Hermann Theodor Früauf (1810-1844), né en Saxe, réside au Locle de 1830 à 1832 afin de faire un apprentissage en horlogerie. Il travaille dans divers ateliers, notamment celui de Frédéric-Louis Favre-Bulle (1770-1841), un des grands noms de l’horlogerie locloise. Dessinateur habile, il profite de ses loisirs pour prendre des croquis du Locle et des environs ; il les envoie ensuite à sa famille, domiciliée alors en Hollande. Les dessins reviennent finalement à une des sœurs d’Hermann Theodor, qui part vivre dans une colonie morave de Pennsylvanie. En 1882, elle y rencontre Théophile Richard, Neuchâtelois et directeur du pensionnat de Montmirail. Il est si séduit par les dessins que Mlle Früauf les lui offre. C’est ainsi que 29 dessins de Früauf reviennent en pays de Neuchâtel, puis au Locle.

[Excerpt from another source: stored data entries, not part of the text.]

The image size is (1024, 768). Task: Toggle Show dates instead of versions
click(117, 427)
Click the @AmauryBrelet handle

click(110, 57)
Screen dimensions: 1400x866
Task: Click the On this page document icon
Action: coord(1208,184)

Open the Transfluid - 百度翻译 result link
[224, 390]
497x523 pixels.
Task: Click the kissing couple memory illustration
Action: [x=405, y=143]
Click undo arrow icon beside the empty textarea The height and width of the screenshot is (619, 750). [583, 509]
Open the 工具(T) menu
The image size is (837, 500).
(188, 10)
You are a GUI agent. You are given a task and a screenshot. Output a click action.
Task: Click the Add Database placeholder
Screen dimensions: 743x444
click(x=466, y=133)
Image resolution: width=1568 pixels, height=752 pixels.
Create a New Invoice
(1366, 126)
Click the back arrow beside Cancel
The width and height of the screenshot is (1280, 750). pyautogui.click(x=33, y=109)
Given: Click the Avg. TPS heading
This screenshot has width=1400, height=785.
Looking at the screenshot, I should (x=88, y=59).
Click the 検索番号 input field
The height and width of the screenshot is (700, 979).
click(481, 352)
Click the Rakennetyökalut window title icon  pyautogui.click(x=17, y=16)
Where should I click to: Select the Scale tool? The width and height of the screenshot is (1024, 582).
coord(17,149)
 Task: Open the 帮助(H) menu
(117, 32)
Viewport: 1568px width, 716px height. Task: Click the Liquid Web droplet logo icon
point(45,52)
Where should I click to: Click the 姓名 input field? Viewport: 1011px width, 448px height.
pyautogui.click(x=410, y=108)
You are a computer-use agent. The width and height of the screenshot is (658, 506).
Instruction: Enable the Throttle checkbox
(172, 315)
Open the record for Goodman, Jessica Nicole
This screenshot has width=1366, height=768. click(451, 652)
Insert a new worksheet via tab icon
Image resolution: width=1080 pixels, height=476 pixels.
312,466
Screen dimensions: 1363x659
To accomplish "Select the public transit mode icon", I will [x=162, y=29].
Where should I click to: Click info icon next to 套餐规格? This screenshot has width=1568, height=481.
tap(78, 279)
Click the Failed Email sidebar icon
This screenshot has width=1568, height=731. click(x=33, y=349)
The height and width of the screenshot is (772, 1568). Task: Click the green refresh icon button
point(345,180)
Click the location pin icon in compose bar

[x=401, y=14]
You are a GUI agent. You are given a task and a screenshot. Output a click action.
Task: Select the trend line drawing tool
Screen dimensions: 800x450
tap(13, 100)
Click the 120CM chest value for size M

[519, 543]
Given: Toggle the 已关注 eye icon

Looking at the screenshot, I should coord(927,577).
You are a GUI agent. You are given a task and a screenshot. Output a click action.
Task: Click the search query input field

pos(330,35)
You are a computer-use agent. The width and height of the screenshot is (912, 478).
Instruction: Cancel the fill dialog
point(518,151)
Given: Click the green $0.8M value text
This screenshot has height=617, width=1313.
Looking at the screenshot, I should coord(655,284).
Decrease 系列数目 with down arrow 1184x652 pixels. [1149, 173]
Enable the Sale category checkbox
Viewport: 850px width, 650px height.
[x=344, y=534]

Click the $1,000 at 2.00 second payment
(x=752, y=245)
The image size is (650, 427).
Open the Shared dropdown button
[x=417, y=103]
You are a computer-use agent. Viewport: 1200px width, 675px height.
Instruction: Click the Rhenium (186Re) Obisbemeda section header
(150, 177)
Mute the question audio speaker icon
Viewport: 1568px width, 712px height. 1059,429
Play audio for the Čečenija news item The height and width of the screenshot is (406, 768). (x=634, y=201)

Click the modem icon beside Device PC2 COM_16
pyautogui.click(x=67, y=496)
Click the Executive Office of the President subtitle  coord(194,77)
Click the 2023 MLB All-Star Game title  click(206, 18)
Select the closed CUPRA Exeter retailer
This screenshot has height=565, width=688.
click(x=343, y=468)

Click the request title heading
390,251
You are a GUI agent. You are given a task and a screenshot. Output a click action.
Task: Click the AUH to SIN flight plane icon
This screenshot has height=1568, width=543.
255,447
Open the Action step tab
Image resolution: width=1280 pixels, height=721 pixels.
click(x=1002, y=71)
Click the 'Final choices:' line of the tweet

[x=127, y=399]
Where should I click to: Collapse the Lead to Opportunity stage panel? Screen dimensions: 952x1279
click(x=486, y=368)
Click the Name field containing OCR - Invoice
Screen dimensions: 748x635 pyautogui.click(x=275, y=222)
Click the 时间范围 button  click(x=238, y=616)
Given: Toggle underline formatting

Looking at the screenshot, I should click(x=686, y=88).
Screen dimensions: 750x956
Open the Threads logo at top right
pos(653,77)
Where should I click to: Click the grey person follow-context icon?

En 1830-1832, Le Locle est encore un village construit de bric et de broc autour du Temple et le long du Crêt-Vaillant. Sur ce dessin, le spectateur se situe à l’ouest du Locle, à peu près à l’emplacement de la rue des Envers. La tour du Temple est bien visible. L’Hôtel des Trois-Rois et à droite la Chambre d’éducation apparaissent devant. Cet ancien Locle n’a plus longtemps à vivre.
Le 24 avril 1833, à trois heures du matin, le feu prend à l’auberge de la Couronne. Il se propage avant même l’intervention des secours. Lorsque le feu est enfin maîtrisé, 45 maisons sont détruites. 117 ménages, donc plus de 500 personnes, n’ont plus de toit. Sitôt le désastre passé, la population cherche des coupables : les déçus de la Révolution de 1831 ainsi que les opposants à la foi piétiste de Marie-Anne Calame et de son cénacle sont évoqués. L’enquête menée par le maire Nicolet ne découvre rien de concret.
Cet incendie n’est pas le premier que subissent les Loclois. En 1683, une première catastrophe a détruit la cure, la maison de ville et 24 habitations. Six maisons partent encore en flammes lors d’un deuxième incident survenu en 1765. L’incendie de 1833 est pourtant de loin le plus grave. Il crée un tel traumatisme que des mesures sévères sont ensuite prises. Dès le 22 juillet 1833, un Règlement pour la police des constructions est sanctionné par le Conseil d’Etat. Il fixe des règles précises : alignement des immeubles, matériaux imposés, galeries et saillies interdites. La même année, on adopte le plan de reconstruction de Charles-Henri Junod. C’est donc un nouveau village, régulier et ordonné qui prend forme sur le plan orthogonal conçu par le géomètre.
Calame, Caroline, Le Locle et ses environs en 1830, : dessins d’un apprenti horloger, Hermann Früauf, Neuchâtel : Nouvelle Revue neuchâteloise, 2012, pp. 10-11, 23.
Jeanneret, Jean-Daniel, dir., La Chaux-de-Fonds, Le Locle : urbanisme horloger, Le Locle : G. d’Encre, 2009, pp.83-85.
Faessler, François, Histoire de la ville du Locle : des origines à la fin du XIXe siècle, Neuchâtel : La Baconnière ; Le Locle : Glauser-Oderbolz, 1960, pp. 65-66, 117-118.